▶ [Problem 1]: Summarize the 2010 Soul Train Music Awards article in two sentences.
▶ [Problem 2]: Print the stretch of the 2010 Soul Train Music Awards article from "Legend Award – Female" through "of the Ankh)".

▶ [Given passage]:

The 2010 Soul Train Music Awards were held at the Cobb Energy Performing Arts Center in Atlanta, Georgia on November 28, 2010. The show was hosted by Oscar nominated actor Terrence Howard and  Oscar nominated actress Taraji P. Henson. Performers included El DeBarge, R. Kelly, Erykah Badu, Ron Isley, Lalah Hathaway, Bilal, Cee Lo Green. Tributes were made to artists Ron Isley, and Anita Baker.

Special awards

Legend Award – Female
 Anita Baker

Legend Award – Male
 Ron Isley

Winners and nominees
Winners are in bold text.

Album of the Year
 Usher – Raymond vs. Raymond
 Erykah Badu – New Amerykah Part Two (Return of the Ankh)
 Drake – Thank Me Later
 Alicia Keys – The Element of Freedom
 Sade – Soldier of Love

Song of the Year
 B.o.B  – "Nothing on You"

▶ [Information supplied]:

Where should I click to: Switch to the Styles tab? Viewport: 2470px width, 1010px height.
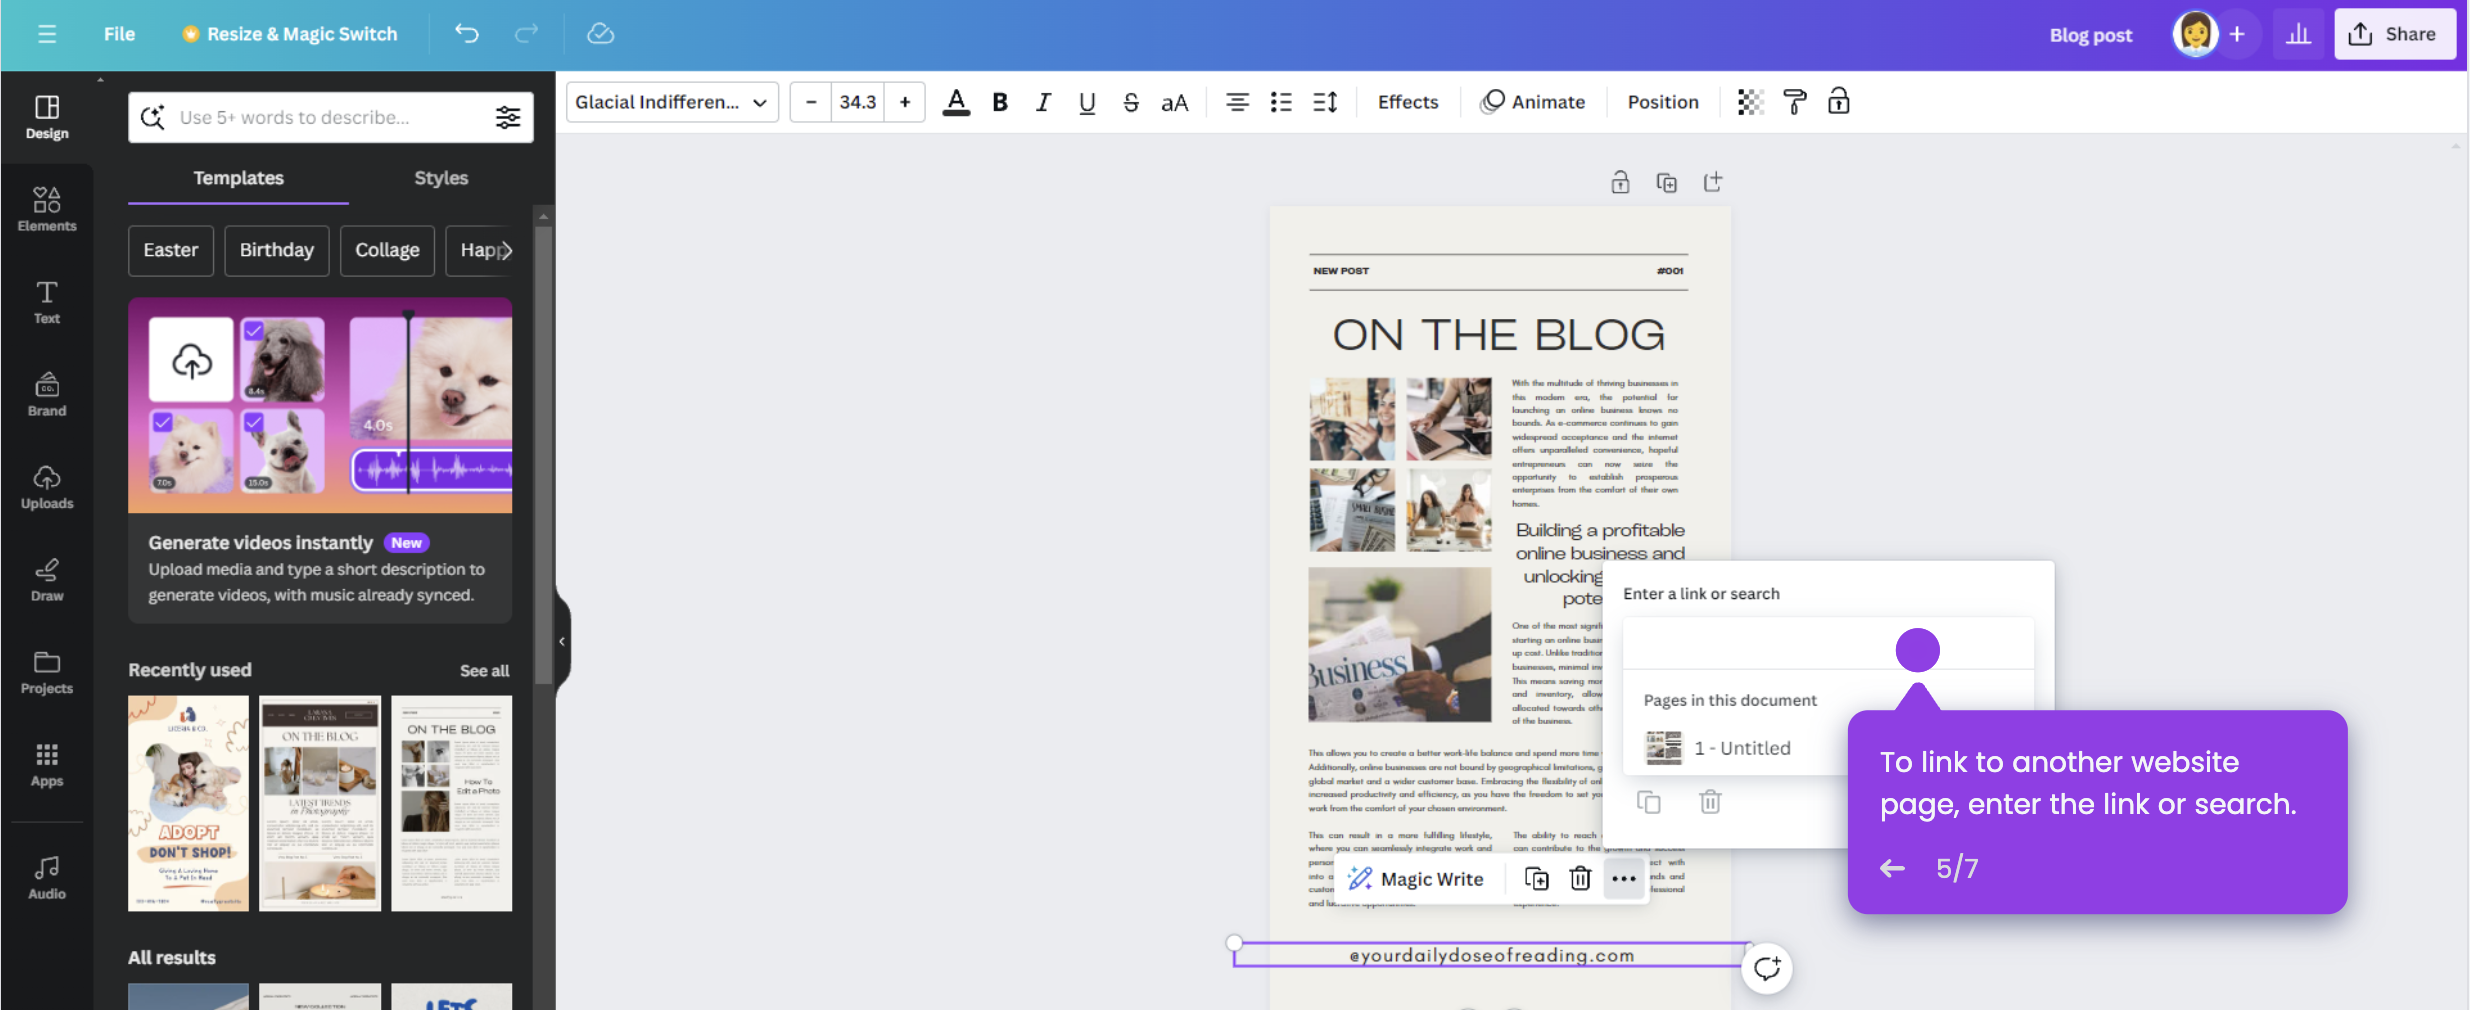click(x=440, y=178)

▶ [Problem solution 1]: The 2010 Soul Train Music Awards were held on November 28, 2010, at the Cobb Energy Performing Arts Center in Atlanta, Georgia, with Terrence Howard and Taraji P. Henson as hosts. El DeBarge, R. Kelly, Erykah Badu, and others performed, and Anita Baker and Ron Isley received tributes and the Legend Awards, while nominees are listed for Album of the Year and Song of the Year.

▶ [Problem solution 2]:
Legend Award – Female
 Anita Baker

Legend Award – Male
 Ron Isley

Winners and nominees
Winners are in bold text.

Album of the Year
 Usher – Raymond vs. Raymond
 Erykah Badu – New Amerykah Part Two (Return of the Ankh)